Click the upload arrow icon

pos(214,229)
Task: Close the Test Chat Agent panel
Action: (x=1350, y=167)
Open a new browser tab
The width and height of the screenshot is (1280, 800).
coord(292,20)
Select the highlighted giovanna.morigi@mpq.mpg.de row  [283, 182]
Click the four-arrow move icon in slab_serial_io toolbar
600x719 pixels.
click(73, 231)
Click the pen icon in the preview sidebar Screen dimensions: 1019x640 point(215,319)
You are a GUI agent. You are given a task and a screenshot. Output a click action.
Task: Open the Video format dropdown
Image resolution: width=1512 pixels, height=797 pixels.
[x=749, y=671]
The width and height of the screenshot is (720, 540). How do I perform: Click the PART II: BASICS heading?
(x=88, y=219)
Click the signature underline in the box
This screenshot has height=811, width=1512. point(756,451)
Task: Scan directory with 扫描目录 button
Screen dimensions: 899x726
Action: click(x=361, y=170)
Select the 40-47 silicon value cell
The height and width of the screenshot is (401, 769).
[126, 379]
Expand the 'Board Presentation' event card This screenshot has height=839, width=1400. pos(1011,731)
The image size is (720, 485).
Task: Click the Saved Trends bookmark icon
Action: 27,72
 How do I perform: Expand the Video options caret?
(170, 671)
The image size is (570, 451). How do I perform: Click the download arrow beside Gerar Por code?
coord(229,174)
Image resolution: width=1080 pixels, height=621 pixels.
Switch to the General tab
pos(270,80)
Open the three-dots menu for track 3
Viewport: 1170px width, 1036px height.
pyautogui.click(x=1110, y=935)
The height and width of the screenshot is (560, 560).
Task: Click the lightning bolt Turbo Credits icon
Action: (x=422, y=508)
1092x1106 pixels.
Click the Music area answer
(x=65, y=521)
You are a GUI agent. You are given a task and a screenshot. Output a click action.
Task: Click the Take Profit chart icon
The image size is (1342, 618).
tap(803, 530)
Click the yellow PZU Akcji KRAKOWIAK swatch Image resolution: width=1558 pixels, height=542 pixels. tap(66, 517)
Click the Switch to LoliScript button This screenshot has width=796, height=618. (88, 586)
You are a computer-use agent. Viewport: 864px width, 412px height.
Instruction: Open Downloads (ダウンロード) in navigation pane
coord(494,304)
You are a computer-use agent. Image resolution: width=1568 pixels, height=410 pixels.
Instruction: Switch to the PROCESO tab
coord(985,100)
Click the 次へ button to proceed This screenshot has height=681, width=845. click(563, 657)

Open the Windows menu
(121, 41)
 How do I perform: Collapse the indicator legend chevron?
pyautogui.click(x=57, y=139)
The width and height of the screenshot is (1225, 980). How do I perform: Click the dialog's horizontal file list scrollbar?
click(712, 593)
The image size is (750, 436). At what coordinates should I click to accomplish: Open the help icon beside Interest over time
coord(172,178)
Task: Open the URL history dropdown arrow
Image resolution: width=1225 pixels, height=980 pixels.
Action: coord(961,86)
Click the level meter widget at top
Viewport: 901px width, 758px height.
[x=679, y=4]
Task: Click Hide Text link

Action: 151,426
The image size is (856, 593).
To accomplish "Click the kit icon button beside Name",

==============================

Your task is to restate, word for word, the line with "The width and height of the screenshot is (1225, 980)." and all lines after it, ending with the last line of the data.

• **RESPONSE FOR THIS EXERCISE**:
The width and height of the screenshot is (1225, 980). How do I perform: Click the dialog's horizontal file list scrollbar?
click(712, 593)
The image size is (750, 436). At what coordinates should I click to accomplish: Open the help icon beside Interest over time
coord(172,178)
Task: Open the URL history dropdown arrow
Image resolution: width=1225 pixels, height=980 pixels.
Action: coord(961,86)
Click the level meter widget at top
Viewport: 901px width, 758px height.
[x=679, y=4]
Task: Click Hide Text link

Action: 151,426
The image size is (856, 593).
To accomplish "Click the kit icon button beside Name",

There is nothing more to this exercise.